Given exercise :: Swap "checkbox" for "check box" and write out again only the stretch from the first line through the line containing "Looking at the", changing nothing else.

(Lines from a data collection)
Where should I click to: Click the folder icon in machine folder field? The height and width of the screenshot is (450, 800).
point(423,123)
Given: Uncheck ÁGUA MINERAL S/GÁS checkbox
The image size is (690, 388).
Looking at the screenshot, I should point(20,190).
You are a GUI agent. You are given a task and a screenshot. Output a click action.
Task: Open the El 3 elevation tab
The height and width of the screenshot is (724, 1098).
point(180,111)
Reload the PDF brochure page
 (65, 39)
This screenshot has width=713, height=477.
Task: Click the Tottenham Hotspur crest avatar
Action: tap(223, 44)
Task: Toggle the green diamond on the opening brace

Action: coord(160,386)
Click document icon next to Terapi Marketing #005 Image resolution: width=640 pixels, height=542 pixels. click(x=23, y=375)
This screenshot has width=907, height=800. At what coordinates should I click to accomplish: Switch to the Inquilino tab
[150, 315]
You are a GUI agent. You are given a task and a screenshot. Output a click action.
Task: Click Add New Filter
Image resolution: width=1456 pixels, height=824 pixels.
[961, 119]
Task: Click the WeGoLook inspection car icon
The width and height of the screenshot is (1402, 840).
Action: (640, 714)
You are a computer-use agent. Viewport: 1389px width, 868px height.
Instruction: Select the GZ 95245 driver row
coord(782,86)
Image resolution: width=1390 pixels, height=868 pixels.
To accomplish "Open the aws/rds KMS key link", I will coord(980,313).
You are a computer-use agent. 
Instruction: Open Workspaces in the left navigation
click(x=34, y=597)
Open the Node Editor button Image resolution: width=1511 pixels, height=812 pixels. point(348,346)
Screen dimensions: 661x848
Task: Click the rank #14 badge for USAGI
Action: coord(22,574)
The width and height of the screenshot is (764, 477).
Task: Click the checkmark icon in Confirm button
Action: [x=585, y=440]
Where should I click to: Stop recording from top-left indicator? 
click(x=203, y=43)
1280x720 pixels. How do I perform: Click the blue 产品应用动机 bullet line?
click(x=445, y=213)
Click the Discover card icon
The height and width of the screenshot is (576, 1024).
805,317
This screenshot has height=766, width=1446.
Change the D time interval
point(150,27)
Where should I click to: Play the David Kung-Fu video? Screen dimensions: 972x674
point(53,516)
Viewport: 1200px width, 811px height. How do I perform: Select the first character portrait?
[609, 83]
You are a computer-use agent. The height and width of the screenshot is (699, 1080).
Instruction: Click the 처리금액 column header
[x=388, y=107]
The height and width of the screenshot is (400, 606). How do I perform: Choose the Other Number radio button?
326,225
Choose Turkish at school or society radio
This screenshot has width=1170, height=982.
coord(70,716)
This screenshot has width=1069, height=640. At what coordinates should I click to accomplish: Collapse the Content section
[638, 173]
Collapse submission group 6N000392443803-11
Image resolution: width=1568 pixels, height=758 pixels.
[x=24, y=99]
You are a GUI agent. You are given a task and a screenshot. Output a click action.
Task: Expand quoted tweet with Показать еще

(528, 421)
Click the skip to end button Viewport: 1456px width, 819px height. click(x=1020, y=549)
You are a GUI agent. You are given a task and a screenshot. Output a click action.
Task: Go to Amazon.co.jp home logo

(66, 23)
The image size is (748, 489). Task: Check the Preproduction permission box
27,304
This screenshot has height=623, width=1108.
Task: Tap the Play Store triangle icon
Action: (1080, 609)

Answer ::
Where should I click to: Click the folder icon in machine folder field? The height and width of the screenshot is (450, 800).
point(423,123)
Given: Uncheck ÁGUA MINERAL S/GÁS check box
The image size is (690, 388).
Looking at the screenshot, I should point(20,190).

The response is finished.